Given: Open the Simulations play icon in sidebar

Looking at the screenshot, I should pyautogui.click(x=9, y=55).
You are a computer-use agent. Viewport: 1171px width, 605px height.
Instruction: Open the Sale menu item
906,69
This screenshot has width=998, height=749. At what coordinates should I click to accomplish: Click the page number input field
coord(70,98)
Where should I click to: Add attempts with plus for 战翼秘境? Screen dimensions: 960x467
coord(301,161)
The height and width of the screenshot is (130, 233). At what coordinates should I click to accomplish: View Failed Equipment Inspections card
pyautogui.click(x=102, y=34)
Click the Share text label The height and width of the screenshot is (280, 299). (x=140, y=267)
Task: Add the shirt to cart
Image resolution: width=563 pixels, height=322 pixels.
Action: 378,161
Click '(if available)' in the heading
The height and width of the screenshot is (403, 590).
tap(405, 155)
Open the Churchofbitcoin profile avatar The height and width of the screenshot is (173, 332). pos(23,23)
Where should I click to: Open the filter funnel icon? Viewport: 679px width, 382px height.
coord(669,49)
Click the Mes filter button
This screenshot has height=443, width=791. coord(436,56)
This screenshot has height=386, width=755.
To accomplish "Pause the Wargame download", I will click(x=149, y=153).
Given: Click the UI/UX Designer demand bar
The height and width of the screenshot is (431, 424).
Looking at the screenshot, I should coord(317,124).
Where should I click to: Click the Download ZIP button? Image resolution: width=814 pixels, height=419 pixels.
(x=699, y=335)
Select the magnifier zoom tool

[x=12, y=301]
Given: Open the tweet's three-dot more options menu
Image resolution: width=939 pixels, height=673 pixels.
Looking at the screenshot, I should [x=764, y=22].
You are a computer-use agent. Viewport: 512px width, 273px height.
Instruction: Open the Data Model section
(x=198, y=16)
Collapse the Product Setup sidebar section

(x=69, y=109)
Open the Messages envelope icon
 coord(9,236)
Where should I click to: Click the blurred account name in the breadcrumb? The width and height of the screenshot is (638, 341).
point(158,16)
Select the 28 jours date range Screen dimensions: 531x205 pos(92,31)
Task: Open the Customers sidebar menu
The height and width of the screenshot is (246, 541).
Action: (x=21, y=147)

· · · · ·

Reproduce the entries as a numbered list, running from the start of the entries through the line that contains "coord(301,161)". Omit blank lines.

1. Given: Open the Simulations play icon in sidebar
2. Looking at the screenshot, I should pyautogui.click(x=9, y=55).
3. You are a computer-use agent. Viewport: 1171px width, 605px height.
4. Instruction: Open the Sale menu item
5. 906,69
6. This screenshot has width=998, height=749. At what coordinates should I click to accomplish: Click the page number input field
7. coord(70,98)
8. Where should I click to: Add attempts with plus for 战翼秘境? Screen dimensions: 960x467
9. coord(301,161)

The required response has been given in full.